▶ _Prompt_
Nothing but an exact repetition of the listing should be returned.

▶ _Source information_
·····
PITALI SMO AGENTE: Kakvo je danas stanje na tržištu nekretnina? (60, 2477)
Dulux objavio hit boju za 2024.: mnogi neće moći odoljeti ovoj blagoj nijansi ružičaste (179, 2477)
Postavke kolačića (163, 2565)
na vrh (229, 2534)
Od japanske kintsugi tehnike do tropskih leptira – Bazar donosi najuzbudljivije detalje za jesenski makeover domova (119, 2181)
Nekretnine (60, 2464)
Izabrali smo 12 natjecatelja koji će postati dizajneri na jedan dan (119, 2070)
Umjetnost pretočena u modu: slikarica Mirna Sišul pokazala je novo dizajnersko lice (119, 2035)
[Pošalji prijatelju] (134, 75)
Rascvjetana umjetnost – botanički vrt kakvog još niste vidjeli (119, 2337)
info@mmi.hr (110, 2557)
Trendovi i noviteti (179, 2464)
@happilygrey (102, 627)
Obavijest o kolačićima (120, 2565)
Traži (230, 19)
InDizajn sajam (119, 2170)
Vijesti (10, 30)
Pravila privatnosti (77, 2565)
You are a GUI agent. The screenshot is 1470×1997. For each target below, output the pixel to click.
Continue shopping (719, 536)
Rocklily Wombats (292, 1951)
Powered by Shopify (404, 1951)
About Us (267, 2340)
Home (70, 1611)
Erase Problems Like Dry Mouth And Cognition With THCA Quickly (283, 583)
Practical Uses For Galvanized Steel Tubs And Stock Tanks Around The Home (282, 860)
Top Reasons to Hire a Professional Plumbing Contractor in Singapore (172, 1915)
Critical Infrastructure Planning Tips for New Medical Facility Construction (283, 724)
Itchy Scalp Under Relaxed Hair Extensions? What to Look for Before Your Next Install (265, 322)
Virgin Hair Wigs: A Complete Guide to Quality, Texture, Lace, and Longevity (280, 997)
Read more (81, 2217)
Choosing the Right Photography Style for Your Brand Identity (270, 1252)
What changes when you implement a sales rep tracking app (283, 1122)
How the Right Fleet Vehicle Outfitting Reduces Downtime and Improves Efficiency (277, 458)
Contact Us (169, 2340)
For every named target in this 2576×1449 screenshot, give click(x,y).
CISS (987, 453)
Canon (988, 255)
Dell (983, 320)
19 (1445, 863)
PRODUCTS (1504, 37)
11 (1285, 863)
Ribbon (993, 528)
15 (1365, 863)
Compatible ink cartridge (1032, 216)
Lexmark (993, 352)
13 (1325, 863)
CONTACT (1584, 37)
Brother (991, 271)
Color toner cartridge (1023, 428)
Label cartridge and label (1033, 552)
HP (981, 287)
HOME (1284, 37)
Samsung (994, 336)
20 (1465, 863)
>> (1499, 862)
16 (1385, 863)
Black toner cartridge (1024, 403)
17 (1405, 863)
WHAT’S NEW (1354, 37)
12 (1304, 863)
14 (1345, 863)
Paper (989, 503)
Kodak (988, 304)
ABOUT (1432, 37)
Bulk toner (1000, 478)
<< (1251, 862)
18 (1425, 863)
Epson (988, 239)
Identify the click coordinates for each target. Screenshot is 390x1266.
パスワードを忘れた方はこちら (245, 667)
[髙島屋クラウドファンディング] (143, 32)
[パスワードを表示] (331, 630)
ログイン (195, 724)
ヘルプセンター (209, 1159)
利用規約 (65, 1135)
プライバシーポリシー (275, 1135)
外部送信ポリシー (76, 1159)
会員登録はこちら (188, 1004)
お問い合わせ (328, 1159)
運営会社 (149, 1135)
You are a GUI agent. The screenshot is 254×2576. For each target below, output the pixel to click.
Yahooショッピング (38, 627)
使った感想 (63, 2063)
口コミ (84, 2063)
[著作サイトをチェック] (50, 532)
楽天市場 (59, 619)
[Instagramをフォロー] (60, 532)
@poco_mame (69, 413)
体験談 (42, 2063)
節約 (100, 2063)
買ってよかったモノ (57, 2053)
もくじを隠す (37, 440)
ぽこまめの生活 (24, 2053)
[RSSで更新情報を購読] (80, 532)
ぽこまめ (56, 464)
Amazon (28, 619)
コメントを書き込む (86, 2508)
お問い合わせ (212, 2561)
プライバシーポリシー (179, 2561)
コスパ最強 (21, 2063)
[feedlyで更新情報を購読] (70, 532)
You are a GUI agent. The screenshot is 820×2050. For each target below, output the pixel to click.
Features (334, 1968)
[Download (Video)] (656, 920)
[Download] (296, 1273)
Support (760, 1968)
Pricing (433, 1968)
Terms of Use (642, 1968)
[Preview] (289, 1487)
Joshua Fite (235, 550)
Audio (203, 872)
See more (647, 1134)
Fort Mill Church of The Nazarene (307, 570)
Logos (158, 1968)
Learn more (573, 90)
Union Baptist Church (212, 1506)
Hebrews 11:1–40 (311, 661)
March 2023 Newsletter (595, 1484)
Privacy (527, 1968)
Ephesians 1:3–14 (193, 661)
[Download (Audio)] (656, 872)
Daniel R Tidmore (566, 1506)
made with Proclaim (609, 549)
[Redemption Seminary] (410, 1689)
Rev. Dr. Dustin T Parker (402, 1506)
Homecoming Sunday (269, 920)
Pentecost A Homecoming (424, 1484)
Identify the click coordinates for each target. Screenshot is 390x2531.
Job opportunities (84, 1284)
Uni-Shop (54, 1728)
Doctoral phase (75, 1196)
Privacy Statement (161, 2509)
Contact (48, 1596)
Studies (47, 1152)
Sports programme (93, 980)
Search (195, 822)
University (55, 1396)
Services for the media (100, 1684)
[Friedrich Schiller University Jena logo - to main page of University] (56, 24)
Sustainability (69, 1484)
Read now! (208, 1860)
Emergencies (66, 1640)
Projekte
·····
▶ _Output for this task_
PITALI SMO AGENTE: Kakvo je danas stanje na tržištu nekretnina? (60, 2477)
Dulux objavio hit boju za 2024.: mnogi neće moći odoljeti ovoj blagoj nijansi ružičaste (179, 2477)
Postavke kolačića (163, 2565)
na vrh (229, 2534)
Od japanske kintsugi tehnike do tropskih leptira – Bazar donosi najuzbudljivije detalje za jesenski makeover domova (119, 2181)
Nekretnine (60, 2464)
Izabrali smo 12 natjecatelja koji će postati dizajneri na jedan dan (119, 2070)
Umjetnost pretočena u modu: slikarica Mirna Sišul pokazala je novo dizajnersko lice (119, 2035)
[Pošalji prijatelju] (134, 75)
Rascvjetana umjetnost – botanički vrt kakvog još niste vidjeli (119, 2337)
info@mmi.hr (110, 2557)
Trendovi i noviteti (179, 2464)
@happilygrey (102, 627)
Obavijest o kolačićima (120, 2565)
Traži (230, 19)
InDizajn sajam (119, 2170)
Vijesti (10, 30)
Pravila privatnosti (77, 2565)
You are a GUI agent. The screenshot is 1470×1997. For each target below, output the pixel to click.
Continue shopping (719, 536)
Rocklily Wombats (292, 1951)
Powered by Shopify (404, 1951)
About Us (267, 2340)
Home (70, 1611)
Erase Problems Like Dry Mouth And Cognition With THCA Quickly (283, 583)
Practical Uses For Galvanized Steel Tubs And Stock Tanks Around The Home (282, 860)
Top Reasons to Hire a Professional Plumbing Contractor in Singapore (172, 1915)
Critical Infrastructure Planning Tips for New Medical Facility Construction (283, 724)
Itchy Scalp Under Relaxed Hair Extensions? What to Look for Before Your Next Install (265, 322)
Virgin Hair Wigs: A Complete Guide to Quality, Texture, Lace, and Longevity (280, 997)
Read more (81, 2217)
Choosing the Right Photography Style for Your Brand Identity (270, 1252)
What changes when you implement a sales rep tracking app (283, 1122)
How the Right Fleet Vehicle Outfitting Reduces Downtime and Improves Efficiency (277, 458)
Contact Us (169, 2340)
For every named target in this 2576×1449 screenshot, give click(x,y).
CISS (987, 453)
Canon (988, 255)
Dell (983, 320)
19 (1445, 863)
PRODUCTS (1504, 37)
11 (1285, 863)
Ribbon (993, 528)
15 (1365, 863)
Compatible ink cartridge (1032, 216)
Lexmark (993, 352)
13 (1325, 863)
CONTACT (1584, 37)
Brother (991, 271)
Color toner cartridge (1023, 428)
Label cartridge and label (1033, 552)
HP (981, 287)
HOME (1284, 37)
Samsung (994, 336)
20 (1465, 863)
>> (1499, 862)
16 (1385, 863)
Black toner cartridge (1024, 403)
17 (1405, 863)
WHAT’S NEW (1354, 37)
12 (1304, 863)
14 (1345, 863)
Paper (989, 503)
Kodak (988, 304)
ABOUT (1432, 37)
Bulk toner (1000, 478)
<< (1251, 862)
18 (1425, 863)
Epson (988, 239)
Identify the click coordinates for each target. Screenshot is 390x1266.
パスワードを忘れた方はこちら (245, 667)
[髙島屋クラウドファンディング] (143, 32)
[パスワードを表示] (331, 630)
ログイン (195, 724)
ヘルプセンター (209, 1159)
利用規約 (65, 1135)
プライバシーポリシー (275, 1135)
外部送信ポリシー (76, 1159)
会員登録はこちら (188, 1004)
お問い合わせ (328, 1159)
運営会社 (149, 1135)
You are a GUI agent. The screenshot is 254×2576. For each target below, output the pixel to click.
Yahooショッピング (38, 627)
使った感想 (63, 2063)
口コミ (84, 2063)
[著作サイトをチェック] (50, 532)
楽天市場 (59, 619)
[Instagramをフォロー] (60, 532)
@poco_mame (69, 413)
体験談 (42, 2063)
節約 (100, 2063)
買ってよかったモノ (57, 2053)
もくじを隠す (37, 440)
ぽこまめの生活 (24, 2053)
[RSSで更新情報を購読] (80, 532)
ぽこまめ (56, 464)
Amazon (28, 619)
コメントを書き込む (86, 2508)
お問い合わせ (212, 2561)
プライバシーポリシー (179, 2561)
コスパ最強 (21, 2063)
[feedlyで更新情報を購読] (70, 532)
You are a GUI agent. The screenshot is 820×2050. For each target below, output the pixel to click.
Features (334, 1968)
[Download (Video)] (656, 920)
[Download] (296, 1273)
Support (760, 1968)
Pricing (433, 1968)
Terms of Use (642, 1968)
[Preview] (289, 1487)
Joshua Fite (235, 550)
Audio (203, 872)
See more (647, 1134)
Fort Mill Church of The Nazarene (307, 570)
Logos (158, 1968)
Learn more (573, 90)
Union Baptist Church (212, 1506)
Hebrews 11:1–40 (311, 661)
March 2023 Newsletter (595, 1484)
Privacy (527, 1968)
Ephesians 1:3–14 (193, 661)
[Download (Audio)] (656, 872)
Daniel R Tidmore (566, 1506)
made with Proclaim (609, 549)
[Redemption Seminary] (410, 1689)
Rev. Dr. Dustin T Parker (402, 1506)
Homecoming Sunday (269, 920)
Pentecost A Homecoming (424, 1484)
Identify the click coordinates for each target. Screenshot is 390x2531.
Job opportunities (84, 1284)
Uni-Shop (54, 1728)
Doctoral phase (75, 1196)
Privacy Statement (161, 2509)
Contact (48, 1596)
Studies (47, 1152)
Sports programme (93, 980)
Search (195, 822)
University (55, 1396)
Services for the media (100, 1684)
[Friedrich Schiller University Jena logo - to main page of University] (56, 24)
Sustainability (69, 1484)
Read now! (208, 1860)
Emergencies (66, 1640)
Projekte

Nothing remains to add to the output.